◆ Task objective ◆
Rewrite the records below, putting "interface agent" wherever "GUI agent" appears and keeping every other part identical.

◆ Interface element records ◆
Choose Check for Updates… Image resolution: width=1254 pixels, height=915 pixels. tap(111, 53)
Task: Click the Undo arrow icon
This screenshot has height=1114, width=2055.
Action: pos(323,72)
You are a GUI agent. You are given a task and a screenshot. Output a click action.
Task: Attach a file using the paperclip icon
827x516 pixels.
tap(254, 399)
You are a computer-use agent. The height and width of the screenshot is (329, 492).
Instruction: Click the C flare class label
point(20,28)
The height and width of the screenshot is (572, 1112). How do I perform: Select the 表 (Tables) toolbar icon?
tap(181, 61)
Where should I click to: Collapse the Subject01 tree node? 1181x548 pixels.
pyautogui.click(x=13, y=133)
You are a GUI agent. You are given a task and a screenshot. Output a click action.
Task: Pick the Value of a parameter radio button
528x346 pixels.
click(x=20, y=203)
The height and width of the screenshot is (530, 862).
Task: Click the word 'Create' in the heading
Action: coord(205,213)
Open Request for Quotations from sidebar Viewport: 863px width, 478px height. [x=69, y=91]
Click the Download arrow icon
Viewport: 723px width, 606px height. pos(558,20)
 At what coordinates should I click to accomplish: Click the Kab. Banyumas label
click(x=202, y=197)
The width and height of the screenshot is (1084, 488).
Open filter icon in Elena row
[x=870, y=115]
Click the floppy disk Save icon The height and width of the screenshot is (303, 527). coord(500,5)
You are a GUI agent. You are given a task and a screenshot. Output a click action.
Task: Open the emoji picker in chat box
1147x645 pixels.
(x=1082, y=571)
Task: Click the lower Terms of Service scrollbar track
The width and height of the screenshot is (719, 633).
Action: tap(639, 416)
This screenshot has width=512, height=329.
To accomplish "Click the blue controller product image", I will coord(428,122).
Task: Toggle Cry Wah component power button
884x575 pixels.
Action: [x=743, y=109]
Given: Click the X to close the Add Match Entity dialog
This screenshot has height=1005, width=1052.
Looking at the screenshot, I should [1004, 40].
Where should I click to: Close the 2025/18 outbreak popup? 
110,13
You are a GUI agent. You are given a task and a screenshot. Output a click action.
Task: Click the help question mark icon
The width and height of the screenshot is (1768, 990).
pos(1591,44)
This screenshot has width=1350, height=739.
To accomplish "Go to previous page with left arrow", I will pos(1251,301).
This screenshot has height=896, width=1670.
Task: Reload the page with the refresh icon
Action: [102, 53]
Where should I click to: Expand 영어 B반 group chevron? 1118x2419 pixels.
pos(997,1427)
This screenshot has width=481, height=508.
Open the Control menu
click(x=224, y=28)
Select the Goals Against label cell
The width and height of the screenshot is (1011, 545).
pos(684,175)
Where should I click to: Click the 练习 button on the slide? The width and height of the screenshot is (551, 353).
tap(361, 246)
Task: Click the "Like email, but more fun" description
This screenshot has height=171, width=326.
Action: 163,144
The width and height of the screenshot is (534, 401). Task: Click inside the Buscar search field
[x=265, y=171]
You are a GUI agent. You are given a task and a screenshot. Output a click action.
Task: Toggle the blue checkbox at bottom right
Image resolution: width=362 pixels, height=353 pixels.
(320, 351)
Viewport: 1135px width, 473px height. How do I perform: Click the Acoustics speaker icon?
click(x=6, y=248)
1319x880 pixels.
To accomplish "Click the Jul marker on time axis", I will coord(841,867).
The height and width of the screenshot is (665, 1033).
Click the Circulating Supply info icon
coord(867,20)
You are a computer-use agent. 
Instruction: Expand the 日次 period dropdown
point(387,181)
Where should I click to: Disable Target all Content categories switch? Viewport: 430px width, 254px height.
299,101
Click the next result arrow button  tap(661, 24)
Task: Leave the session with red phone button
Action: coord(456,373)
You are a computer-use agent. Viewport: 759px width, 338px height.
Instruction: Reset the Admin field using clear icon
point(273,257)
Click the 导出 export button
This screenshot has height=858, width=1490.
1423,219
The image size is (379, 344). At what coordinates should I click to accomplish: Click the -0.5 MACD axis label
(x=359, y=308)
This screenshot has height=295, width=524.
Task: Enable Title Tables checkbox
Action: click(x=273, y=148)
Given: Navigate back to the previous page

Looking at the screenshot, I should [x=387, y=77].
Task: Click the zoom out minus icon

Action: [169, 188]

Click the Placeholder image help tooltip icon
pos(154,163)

◆ Answer to the problem ◆
Choose Check for Updates… Image resolution: width=1254 pixels, height=915 pixels. tap(111, 53)
Task: Click the Undo arrow icon
This screenshot has height=1114, width=2055.
Action: pos(323,72)
You are a interface agent. You are given a task and a screenshot. Output a click action.
Task: Attach a file using the paperclip icon
827x516 pixels.
tap(254, 399)
You are a computer-use agent. The height and width of the screenshot is (329, 492).
Instruction: Click the C flare class label
point(20,28)
The height and width of the screenshot is (572, 1112). How do I perform: Select the 表 (Tables) toolbar icon?
tap(181, 61)
Where should I click to: Collapse the Subject01 tree node? 1181x548 pixels.
pyautogui.click(x=13, y=133)
You are a interface agent. You are given a task and a screenshot. Output a click action.
Task: Pick the Value of a parameter radio button
528x346 pixels.
click(x=20, y=203)
The height and width of the screenshot is (530, 862).
Task: Click the word 'Create' in the heading
Action: coord(205,213)
Open Request for Quotations from sidebar Viewport: 863px width, 478px height. [x=69, y=91]
Click the Download arrow icon
Viewport: 723px width, 606px height. pos(558,20)
 At what coordinates should I click to accomplish: Click the Kab. Banyumas label
click(x=202, y=197)
The width and height of the screenshot is (1084, 488).
Open filter icon in Elena row
[x=870, y=115]
Click the floppy disk Save icon The height and width of the screenshot is (303, 527). coord(500,5)
You are a interface agent. You are given a task and a screenshot. Output a click action.
Task: Open the emoji picker in chat box
1147x645 pixels.
(x=1082, y=571)
Task: Click the lower Terms of Service scrollbar track
The width and height of the screenshot is (719, 633).
Action: tap(639, 416)
This screenshot has width=512, height=329.
To accomplish "Click the blue controller product image", I will coord(428,122).
Task: Toggle Cry Wah component power button
884x575 pixels.
Action: [x=743, y=109]
Given: Click the X to close the Add Match Entity dialog
This screenshot has height=1005, width=1052.
Looking at the screenshot, I should [1004, 40].
Where should I click to: Close the 2025/18 outbreak popup? 
110,13
You are a interface agent. You are given a task and a screenshot. Output a click action.
Task: Click the help question mark icon
The width and height of the screenshot is (1768, 990).
pos(1591,44)
This screenshot has width=1350, height=739.
To accomplish "Go to previous page with left arrow", I will pos(1251,301).
This screenshot has height=896, width=1670.
Task: Reload the page with the refresh icon
Action: [102, 53]
Where should I click to: Expand 영어 B반 group chevron? 1118x2419 pixels.
pos(997,1427)
This screenshot has width=481, height=508.
Open the Control menu
click(x=224, y=28)
Select the Goals Against label cell
The width and height of the screenshot is (1011, 545).
pos(684,175)
Where should I click to: Click the 练习 button on the slide? The width and height of the screenshot is (551, 353).
tap(361, 246)
Task: Click the "Like email, but more fun" description
This screenshot has height=171, width=326.
Action: 163,144
The width and height of the screenshot is (534, 401). Task: Click inside the Buscar search field
[x=265, y=171]
You are a interface agent. You are given a task and a screenshot. Output a click action.
Task: Toggle the blue checkbox at bottom right
Image resolution: width=362 pixels, height=353 pixels.
(320, 351)
Viewport: 1135px width, 473px height. How do I perform: Click the Acoustics speaker icon?
click(x=6, y=248)
1319x880 pixels.
To accomplish "Click the Jul marker on time axis", I will coord(841,867).
The height and width of the screenshot is (665, 1033).
Click the Circulating Supply info icon
coord(867,20)
You are a computer-use agent. 
Instruction: Expand the 日次 period dropdown
point(387,181)
Where should I click to: Disable Target all Content categories switch? Viewport: 430px width, 254px height.
299,101
Click the next result arrow button  tap(661, 24)
Task: Leave the session with red phone button
Action: coord(456,373)
You are a computer-use agent. Viewport: 759px width, 338px height.
Instruction: Reset the Admin field using clear icon
point(273,257)
Click the 导出 export button
This screenshot has height=858, width=1490.
1423,219
The image size is (379, 344). At what coordinates should I click to accomplish: Click the -0.5 MACD axis label
(x=359, y=308)
This screenshot has height=295, width=524.
Task: Enable Title Tables checkbox
Action: click(x=273, y=148)
Given: Navigate back to the previous page

Looking at the screenshot, I should [x=387, y=77].
Task: Click the zoom out minus icon

Action: [169, 188]

Click the Placeholder image help tooltip icon
pos(154,163)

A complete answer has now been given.